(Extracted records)
⁂
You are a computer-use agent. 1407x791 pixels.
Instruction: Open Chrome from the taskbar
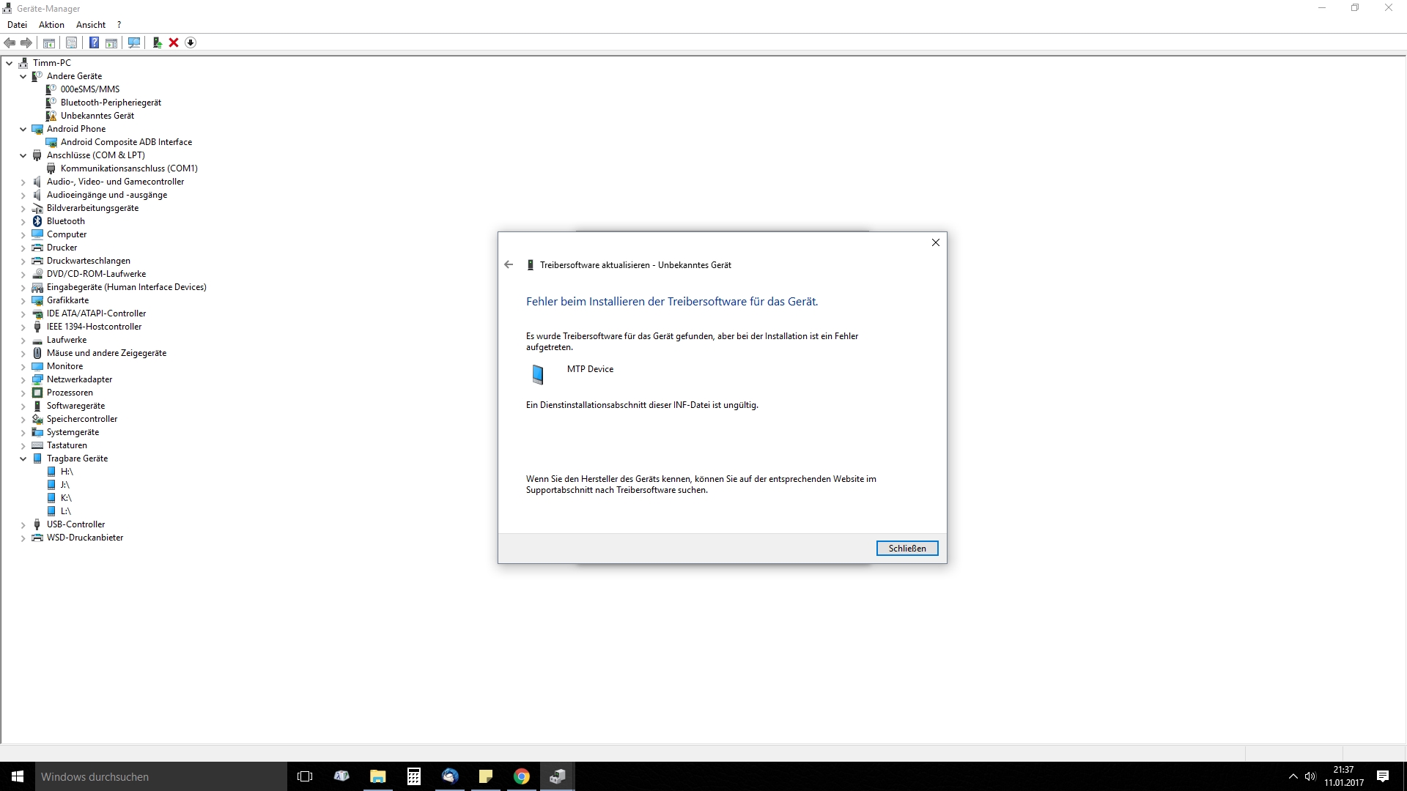[x=521, y=776]
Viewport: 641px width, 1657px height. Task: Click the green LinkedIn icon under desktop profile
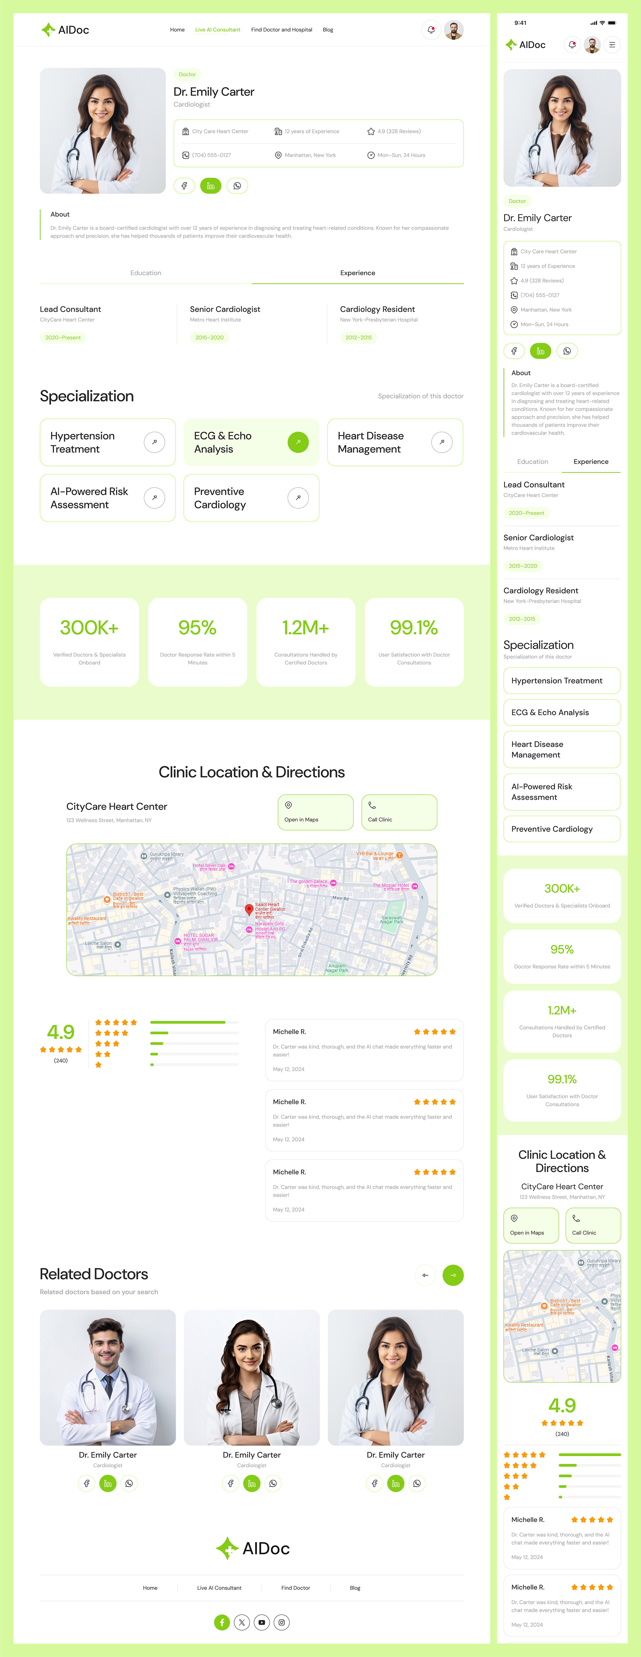pyautogui.click(x=210, y=186)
⁂
# [PROBLEM REQUIREMENTS]
Copy out all the records exactly as they read, and omit the pictures.

# [COMPLETED TASK]
You are a computer-use agent. 1407x791 pixels.
Instruction: Open Chrome from the taskbar
[x=521, y=776]
Viewport: 641px width, 1657px height. Task: Click the green LinkedIn icon under desktop profile
pyautogui.click(x=210, y=186)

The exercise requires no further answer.